= What is being asked =
Write the data out again exactly, with every picture removed.

= Task input =
──────────────────────────────
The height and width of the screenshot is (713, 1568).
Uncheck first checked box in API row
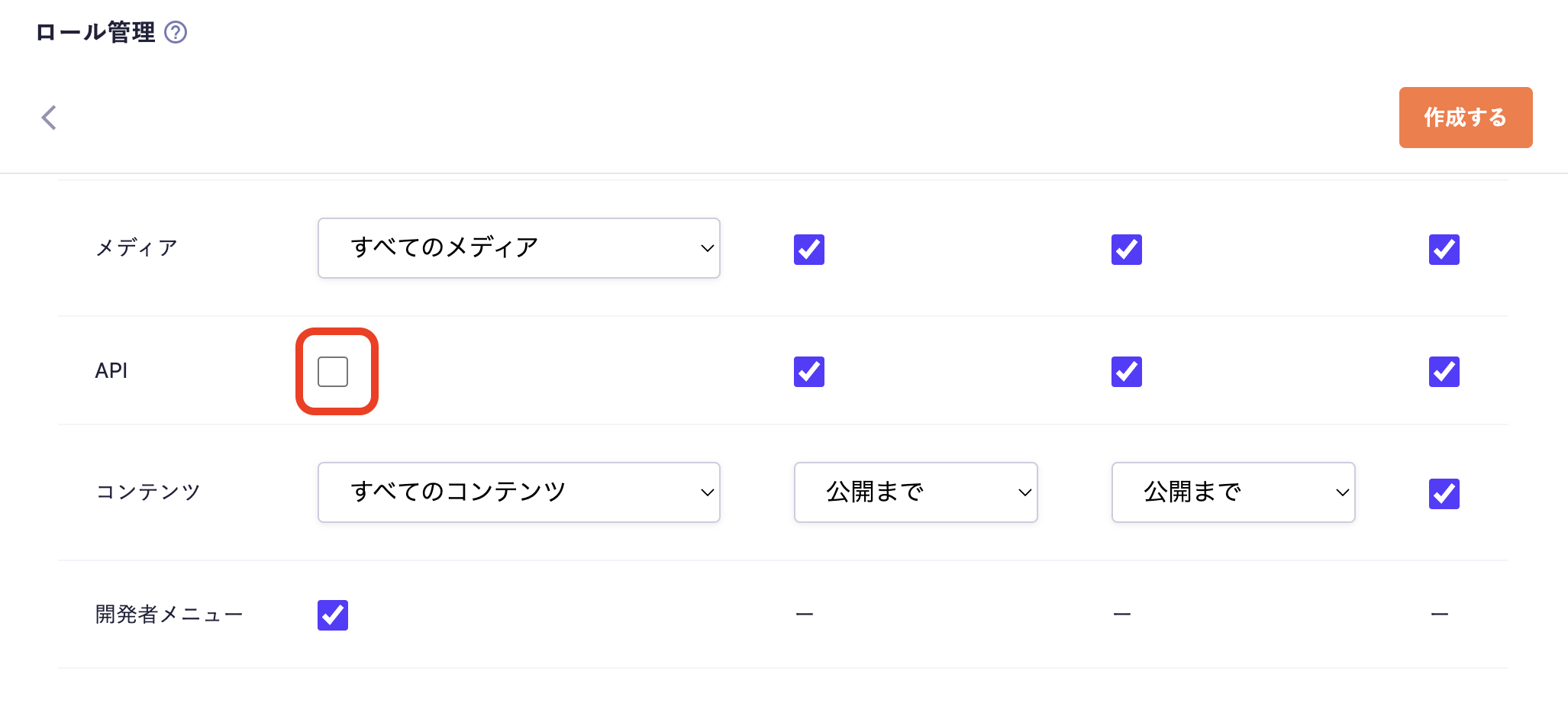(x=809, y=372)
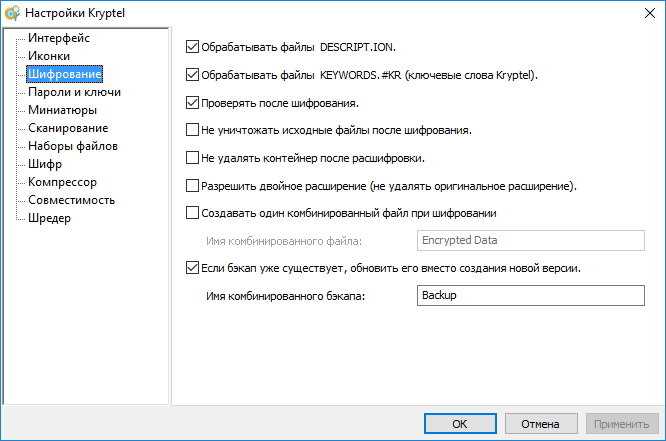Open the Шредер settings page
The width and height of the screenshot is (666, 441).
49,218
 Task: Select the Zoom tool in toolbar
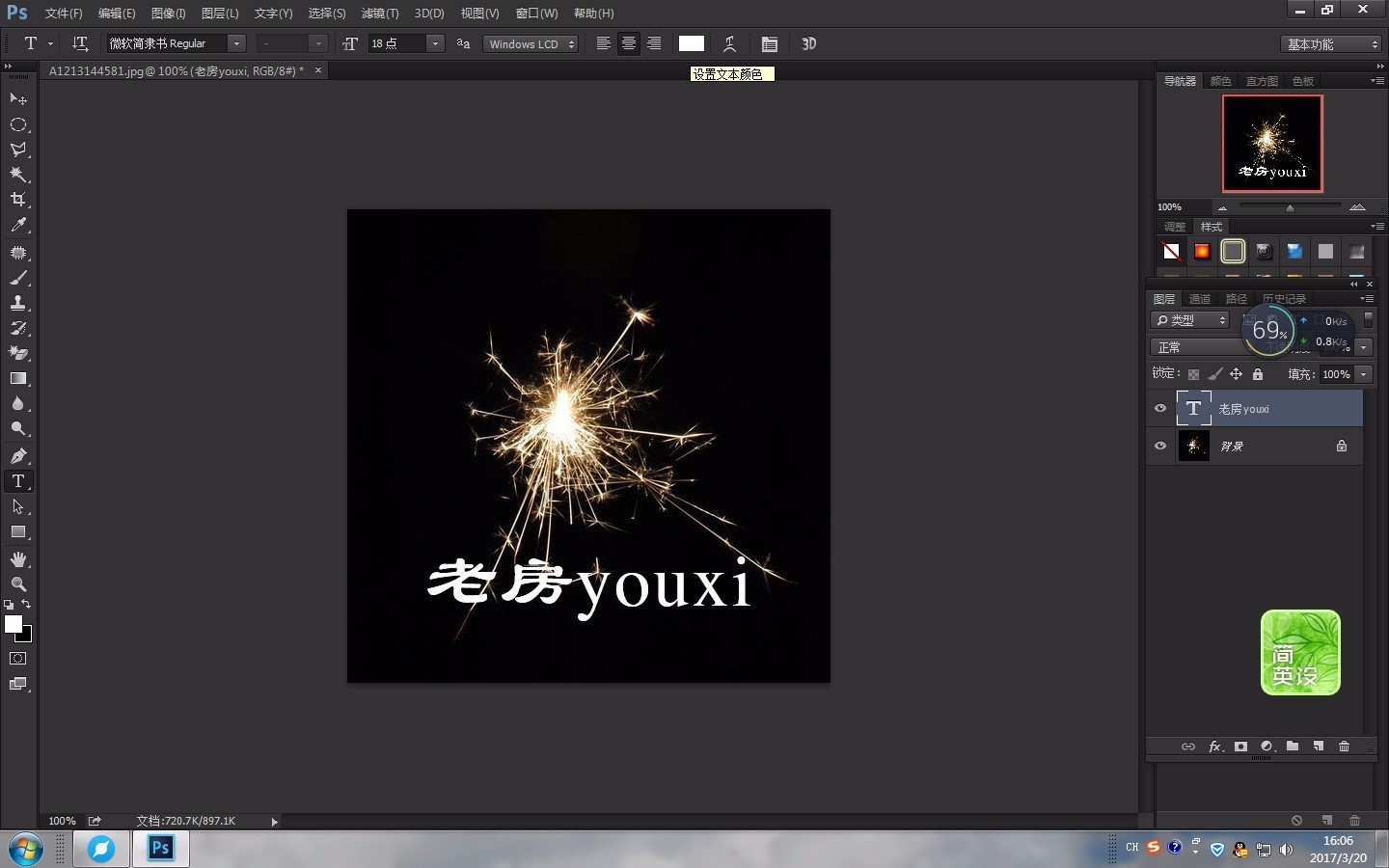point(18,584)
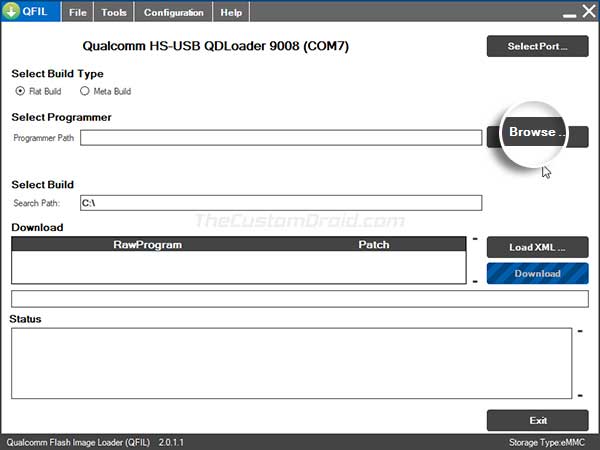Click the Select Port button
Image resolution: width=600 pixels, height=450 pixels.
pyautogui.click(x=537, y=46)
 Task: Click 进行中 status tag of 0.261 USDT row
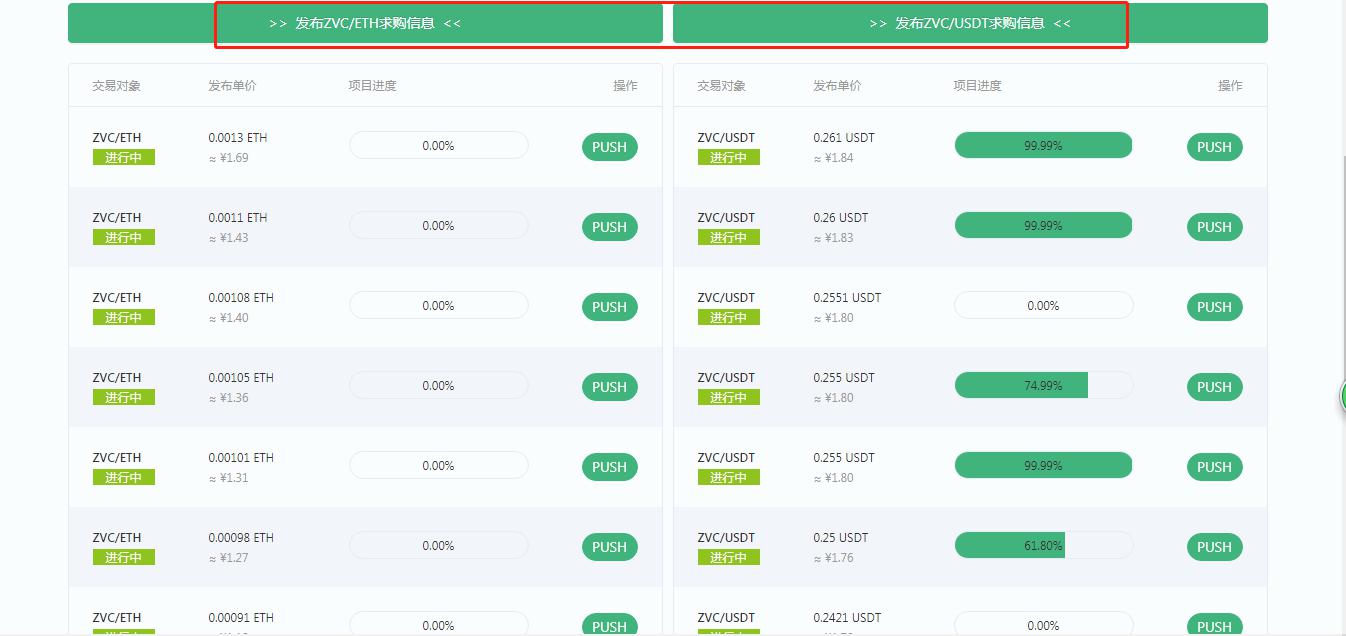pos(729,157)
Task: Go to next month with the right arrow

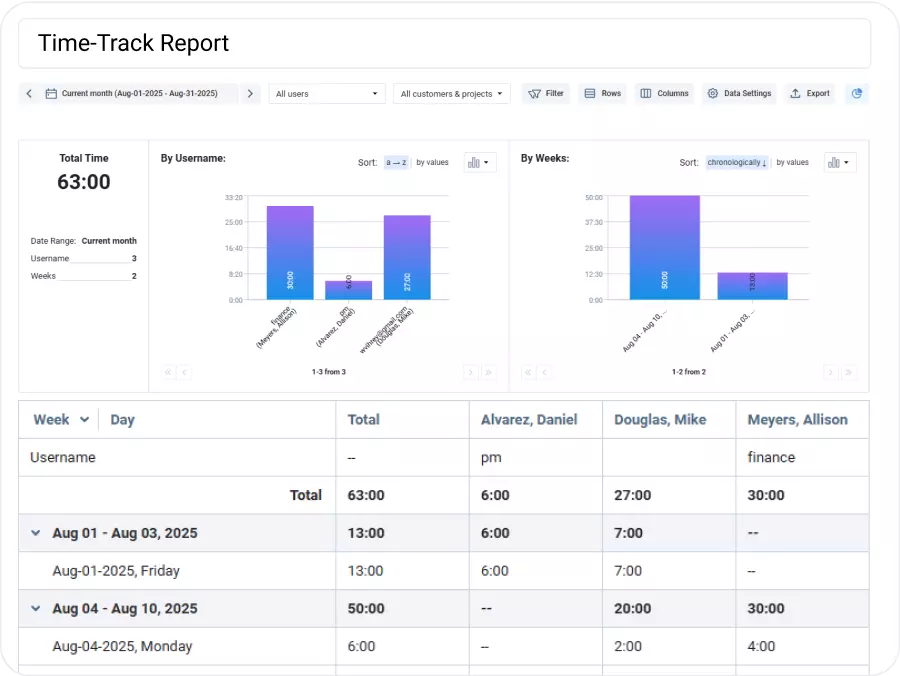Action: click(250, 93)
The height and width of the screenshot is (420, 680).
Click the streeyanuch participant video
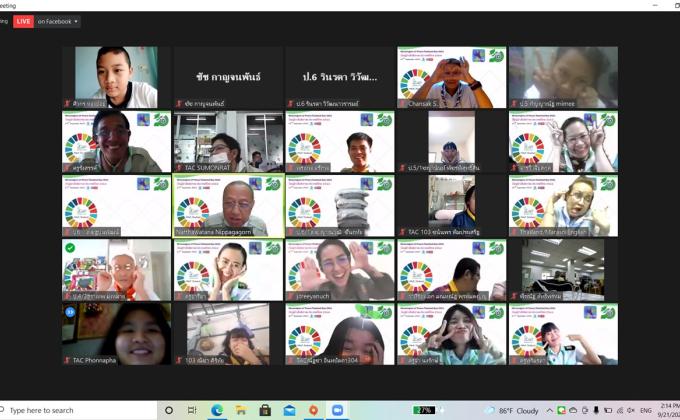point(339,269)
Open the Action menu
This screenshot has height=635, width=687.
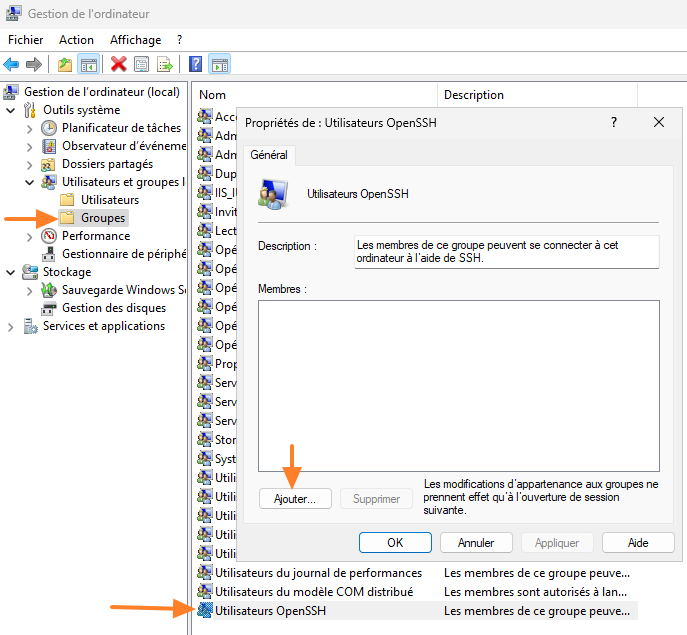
──────────────────────────────
= The completed task =
The height and width of the screenshot is (713, 1568).
Uncheck first checked box in API row
(x=809, y=372)
Open the Шредер settings page
The width and height of the screenshot is (666, 441).
49,218
 Task: Select the Zoom tool in toolbar
point(18,584)
Click the Select Port button
Image resolution: width=600 pixels, height=450 pixels.
pyautogui.click(x=537, y=46)
 Task: Click 进行中 status tag of 0.261 USDT row
pos(729,157)
Task: Go to next month with the right arrow

Action: click(250, 93)
The height and width of the screenshot is (420, 680).
Click the streeyanuch participant video
point(339,269)
Open the Action menu
This screenshot has height=635, width=687.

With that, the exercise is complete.